In her opening remarks, Princeton Public Library Director Leslie Burger lauded the third anniversary of “Princeton Reads,” which she described as the “collective act of reading the same title.” She noted that over ten million copies of Things Fall Apart, which is celebrating its 50th anniversary, have been printed and it has been translated in over 50 languages. The 125 copies owned by the library, she noted, were all out on loan, and copies of the book had been available throughout the month at various Princeton eateries.

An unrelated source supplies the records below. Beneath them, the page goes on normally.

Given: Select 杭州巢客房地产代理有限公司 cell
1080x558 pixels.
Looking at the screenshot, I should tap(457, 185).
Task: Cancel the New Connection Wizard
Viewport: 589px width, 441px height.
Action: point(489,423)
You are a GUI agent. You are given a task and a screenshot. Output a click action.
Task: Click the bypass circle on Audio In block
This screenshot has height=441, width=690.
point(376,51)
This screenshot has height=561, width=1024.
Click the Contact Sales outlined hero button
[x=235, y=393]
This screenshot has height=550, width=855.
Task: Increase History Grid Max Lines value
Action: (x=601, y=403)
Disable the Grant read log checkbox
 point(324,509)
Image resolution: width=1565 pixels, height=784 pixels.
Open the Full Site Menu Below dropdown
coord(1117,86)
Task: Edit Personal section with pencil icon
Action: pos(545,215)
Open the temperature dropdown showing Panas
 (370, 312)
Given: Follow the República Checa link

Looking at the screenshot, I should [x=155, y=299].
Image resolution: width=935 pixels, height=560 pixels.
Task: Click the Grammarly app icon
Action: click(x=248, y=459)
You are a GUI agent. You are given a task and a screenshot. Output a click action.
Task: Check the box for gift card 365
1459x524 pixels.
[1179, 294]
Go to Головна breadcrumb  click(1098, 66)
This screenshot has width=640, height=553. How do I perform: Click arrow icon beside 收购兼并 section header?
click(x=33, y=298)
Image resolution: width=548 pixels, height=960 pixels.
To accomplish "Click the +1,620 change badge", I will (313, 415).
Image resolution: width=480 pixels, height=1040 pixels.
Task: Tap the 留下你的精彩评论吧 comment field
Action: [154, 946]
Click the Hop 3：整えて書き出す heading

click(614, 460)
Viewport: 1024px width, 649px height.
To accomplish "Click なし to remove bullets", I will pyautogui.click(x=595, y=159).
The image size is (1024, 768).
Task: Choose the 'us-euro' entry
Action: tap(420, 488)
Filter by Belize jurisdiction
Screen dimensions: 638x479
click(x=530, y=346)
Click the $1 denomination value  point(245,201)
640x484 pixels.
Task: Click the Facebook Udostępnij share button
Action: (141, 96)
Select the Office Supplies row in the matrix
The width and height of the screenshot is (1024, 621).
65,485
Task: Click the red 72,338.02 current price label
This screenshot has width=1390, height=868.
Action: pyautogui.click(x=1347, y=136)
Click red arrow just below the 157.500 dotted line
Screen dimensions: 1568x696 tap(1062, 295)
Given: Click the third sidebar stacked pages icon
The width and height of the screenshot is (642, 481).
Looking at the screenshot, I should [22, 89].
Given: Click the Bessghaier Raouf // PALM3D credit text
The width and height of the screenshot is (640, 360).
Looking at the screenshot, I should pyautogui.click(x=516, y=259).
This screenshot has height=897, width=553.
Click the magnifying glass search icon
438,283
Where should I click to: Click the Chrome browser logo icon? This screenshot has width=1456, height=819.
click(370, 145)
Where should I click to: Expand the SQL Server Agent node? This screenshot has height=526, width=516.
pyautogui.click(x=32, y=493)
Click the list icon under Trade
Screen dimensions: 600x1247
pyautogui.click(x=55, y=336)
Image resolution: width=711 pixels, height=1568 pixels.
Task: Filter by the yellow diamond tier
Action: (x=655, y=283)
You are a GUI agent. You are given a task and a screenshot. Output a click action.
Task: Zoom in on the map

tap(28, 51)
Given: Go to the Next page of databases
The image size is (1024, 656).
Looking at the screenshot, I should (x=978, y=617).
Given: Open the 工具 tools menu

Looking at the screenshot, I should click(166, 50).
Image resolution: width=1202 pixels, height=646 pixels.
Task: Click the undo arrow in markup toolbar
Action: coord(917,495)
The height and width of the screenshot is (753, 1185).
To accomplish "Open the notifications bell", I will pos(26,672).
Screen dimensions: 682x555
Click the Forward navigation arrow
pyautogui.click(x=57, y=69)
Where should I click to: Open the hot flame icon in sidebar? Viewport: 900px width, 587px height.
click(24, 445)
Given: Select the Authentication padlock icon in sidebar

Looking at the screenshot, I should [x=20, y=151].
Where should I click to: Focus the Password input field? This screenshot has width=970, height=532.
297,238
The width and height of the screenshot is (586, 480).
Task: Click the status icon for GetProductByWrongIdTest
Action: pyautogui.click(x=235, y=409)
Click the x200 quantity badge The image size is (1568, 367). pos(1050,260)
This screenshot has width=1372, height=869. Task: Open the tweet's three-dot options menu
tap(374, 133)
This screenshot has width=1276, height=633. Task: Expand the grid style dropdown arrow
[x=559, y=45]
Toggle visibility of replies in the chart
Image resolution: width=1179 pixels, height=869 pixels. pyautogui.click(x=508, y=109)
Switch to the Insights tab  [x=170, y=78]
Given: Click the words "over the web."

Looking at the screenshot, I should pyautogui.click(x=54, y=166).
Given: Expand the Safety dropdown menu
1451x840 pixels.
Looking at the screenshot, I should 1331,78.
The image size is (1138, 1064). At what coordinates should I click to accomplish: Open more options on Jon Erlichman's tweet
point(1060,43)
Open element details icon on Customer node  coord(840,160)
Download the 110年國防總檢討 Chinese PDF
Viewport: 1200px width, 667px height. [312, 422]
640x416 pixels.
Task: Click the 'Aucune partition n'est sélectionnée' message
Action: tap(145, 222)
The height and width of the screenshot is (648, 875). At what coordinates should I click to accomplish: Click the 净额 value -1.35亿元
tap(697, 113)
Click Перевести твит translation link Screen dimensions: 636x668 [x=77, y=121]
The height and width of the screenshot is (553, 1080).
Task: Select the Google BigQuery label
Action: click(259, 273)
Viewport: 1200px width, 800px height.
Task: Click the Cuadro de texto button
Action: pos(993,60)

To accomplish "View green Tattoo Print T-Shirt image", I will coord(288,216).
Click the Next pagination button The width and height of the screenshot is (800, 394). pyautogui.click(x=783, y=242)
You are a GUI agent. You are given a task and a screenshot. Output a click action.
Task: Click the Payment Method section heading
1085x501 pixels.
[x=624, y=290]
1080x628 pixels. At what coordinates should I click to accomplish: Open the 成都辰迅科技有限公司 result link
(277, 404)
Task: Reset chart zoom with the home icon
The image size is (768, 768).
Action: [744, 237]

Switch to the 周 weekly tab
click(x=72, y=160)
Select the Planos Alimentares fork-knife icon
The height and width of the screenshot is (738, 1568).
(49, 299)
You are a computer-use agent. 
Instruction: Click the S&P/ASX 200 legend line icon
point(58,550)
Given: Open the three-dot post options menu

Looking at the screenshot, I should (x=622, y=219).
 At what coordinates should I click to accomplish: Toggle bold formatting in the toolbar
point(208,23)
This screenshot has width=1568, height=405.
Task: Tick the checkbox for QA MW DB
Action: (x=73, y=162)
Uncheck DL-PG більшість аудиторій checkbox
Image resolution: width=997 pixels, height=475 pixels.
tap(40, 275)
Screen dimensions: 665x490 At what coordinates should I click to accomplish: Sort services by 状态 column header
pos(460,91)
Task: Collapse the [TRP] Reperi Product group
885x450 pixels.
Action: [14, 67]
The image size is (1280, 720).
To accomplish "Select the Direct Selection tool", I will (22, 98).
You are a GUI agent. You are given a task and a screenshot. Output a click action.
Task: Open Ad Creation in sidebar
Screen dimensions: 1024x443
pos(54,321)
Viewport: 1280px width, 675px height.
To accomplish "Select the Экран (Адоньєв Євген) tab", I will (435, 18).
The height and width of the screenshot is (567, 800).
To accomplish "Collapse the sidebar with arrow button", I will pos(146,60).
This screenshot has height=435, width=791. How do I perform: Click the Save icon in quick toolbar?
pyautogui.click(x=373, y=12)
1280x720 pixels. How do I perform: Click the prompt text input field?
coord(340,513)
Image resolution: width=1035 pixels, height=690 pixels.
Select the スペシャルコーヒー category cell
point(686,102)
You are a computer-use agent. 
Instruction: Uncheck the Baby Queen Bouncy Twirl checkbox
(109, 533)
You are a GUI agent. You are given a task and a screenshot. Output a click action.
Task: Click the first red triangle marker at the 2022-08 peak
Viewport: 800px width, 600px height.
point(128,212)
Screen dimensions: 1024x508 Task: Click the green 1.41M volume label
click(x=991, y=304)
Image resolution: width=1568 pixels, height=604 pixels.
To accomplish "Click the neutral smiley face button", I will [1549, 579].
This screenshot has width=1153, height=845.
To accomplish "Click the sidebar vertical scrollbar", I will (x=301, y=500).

Princeton University English Professor Simon Gikandi introduced Mr. Achebe, who won the Man Booker International Prize in 2007 in honor of his literary career, as “a cultural institution.” Kwame Anthony Appiah, Laurance S. Rockefeller University Professor of Philosophy and the University Center for Human Values, was Mr. Achebe’s interlocutor for the event.
Introduced by Mr. Gikandi as “one of the most perceptive students of African culture,” Mr. Appiah said that he remembered interviewing Mr. Achebe in Cambridge, England for an article in the Times Literary Supplement in 1982. He was struck at that time, he said, by Mr. Achebe’s belief that “we have the capacity for diverse identities,” each with its own inherent responsibilities.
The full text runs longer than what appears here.